Façade d'une prison et rangée de fenêtres de cellules © TF1/LCIDes cellules plus propres et un minimum d'intimité, se rapprocher des familles, des droits fondamentaux mieux respectés et une préparation à la sortie améliorée : ce sont les grandes attentes des détenus, révélées au grand jour par une enquête des acteurs du monde carcéral publiée vendredi. Cette consultation au travers d'un questionnaire, décryptée par l'institut BVA, a été lancée par des associations sous l'égide de l'ancien Garde des Sceaux Robert Badinter et du Médiateur de la République Jean-Paul Delevoye. Ses résultats doivent servir de base de réflexion le 14 novembre à des "Etats généraux de la condition pénitentiaire", durant lesquels des "cahiers de doléance" seront rédigés pour être remis aux candidats à l'élection présidentielle.
Pour la première fois, les détenus eux-mêmes ont été consultés, sous pli fermé, tandis qu'avocats, magistrats, familles ou surveillants étaient invités à répondre sur internet. De fait, ce sont surtout les détenus qui se sont épanchés. Un quart d'entre eux (ils sont quelque 60.000 en France) ont répondu tandis que BVA reconnaît un taux de retour "assez faible" des avocats et des magistrats, la participation des surveillants n'atteignant que 1%. Ce questionnaire a été mis au point par l'Observatoire international des prisons (OIP), avec des associations ou syndicats d'avocats et de magistrats, ainsi qu'Emmaüs ou la Croix-Rouge.
La demande de "conditions matérielles élémentaires"
Les conditions matérielles de vie sont le principal sujet d'insatisfaction des détenus (82%), note BVA qui relève, au vu des commentaires, qu'il "ne s'agit en aucun cas de réclamer un plus grand confort mais bien des conditions matérielles élémentaires". Dans leurs préoccupations, ils mettent ainsi en tête "l'hygiène et la propreté", "le besoin d'un minimum d'intimité" et "la proximité avec la famille". Conséquence de la surpopulation carcérale, beaucoup des détenus souffrent d'être soumis durant de longues périodes au régime des maisons d'arrêt, théoriquement réservées aux prévenus et à ceux ayant encore moins d'un an à purger. Prévus pour des séjours courts, ces prisons n'offrent que des contacts limités avec l'extérieur et aucune activité de réinsertion.
Plus des trois quarts (78%) se disent "insatisfaits du respect des droits fondamentaux en prison", certains citant un "manque de respect" des surveillants. Contre cet arbitraire, un détenu sur deux cite comme l'une des trois actions prioritaires la mise en place d'un organe de contrôle extérieur, une demande que le Garde des Sceaux, Pascal Clément, a anticipée en annonçant jeudi la "généralisation" de la médiation en détention et la création dès 2007 d'un "contrôle extérieur et indépendant des prisons" confié au Médiateur de la République.
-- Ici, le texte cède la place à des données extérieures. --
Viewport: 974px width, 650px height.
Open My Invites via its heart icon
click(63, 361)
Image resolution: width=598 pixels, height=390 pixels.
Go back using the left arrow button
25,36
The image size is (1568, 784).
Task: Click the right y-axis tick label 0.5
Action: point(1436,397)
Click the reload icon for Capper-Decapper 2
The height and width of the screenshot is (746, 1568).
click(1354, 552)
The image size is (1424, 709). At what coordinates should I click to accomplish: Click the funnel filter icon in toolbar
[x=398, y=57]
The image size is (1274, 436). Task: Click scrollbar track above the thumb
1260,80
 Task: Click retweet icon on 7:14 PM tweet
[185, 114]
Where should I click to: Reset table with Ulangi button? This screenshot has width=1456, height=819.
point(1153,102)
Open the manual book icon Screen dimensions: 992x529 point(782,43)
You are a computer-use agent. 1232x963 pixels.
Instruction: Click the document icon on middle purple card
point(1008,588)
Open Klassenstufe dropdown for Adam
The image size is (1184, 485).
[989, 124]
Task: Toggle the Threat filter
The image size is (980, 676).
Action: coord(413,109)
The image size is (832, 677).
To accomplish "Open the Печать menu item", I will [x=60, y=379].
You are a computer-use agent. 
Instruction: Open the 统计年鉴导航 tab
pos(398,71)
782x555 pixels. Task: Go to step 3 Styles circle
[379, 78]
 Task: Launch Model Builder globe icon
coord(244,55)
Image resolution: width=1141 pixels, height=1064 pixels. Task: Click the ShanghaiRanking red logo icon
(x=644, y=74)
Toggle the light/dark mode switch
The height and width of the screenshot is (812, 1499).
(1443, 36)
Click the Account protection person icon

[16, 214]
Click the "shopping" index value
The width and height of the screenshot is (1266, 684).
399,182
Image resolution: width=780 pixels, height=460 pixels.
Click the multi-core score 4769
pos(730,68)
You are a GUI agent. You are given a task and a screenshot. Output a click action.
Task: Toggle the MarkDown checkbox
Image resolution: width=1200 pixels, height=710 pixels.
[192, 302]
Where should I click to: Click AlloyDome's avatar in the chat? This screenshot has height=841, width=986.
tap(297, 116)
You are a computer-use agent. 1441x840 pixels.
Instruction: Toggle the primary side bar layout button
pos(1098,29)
Lors des placements en quartier disciplinaire ou des interventions de sécurité, sept détenus sur 10 sont insatisfaits du respect de leurs droits, demandant d'abord qu'à une sanction ne soit pas rajouté un retrait de réduction de peine. Assister à la fouille de leur cellule, ne plus subir la fouille corporelle intégrale figurent aussi parmi leurs premières revendications.
Magistrats et surveillants font de l'accès aux soins psychiatriques leur préoccupation majeure, et rejoignent les détenus pour juger la préparation à la sortie "insuffisante", 55% de ces derniers en faisant une action prioritaire. Ce taux monte à 70% pour les détenus qui demandent que le travail en prison soit rémunéré comme à l'extérieur, histoire d'éviter la pauvreté à la sortie. Deux détenus sur trois estiment d'ailleurs que les alternatives à l'emprisonnement ne sont pas assez développées, 70 à 75% demandant la limitation de la durée des détentions provisoires, plus de recours au contrôle judiciaire et l'aménagement systématique des peines.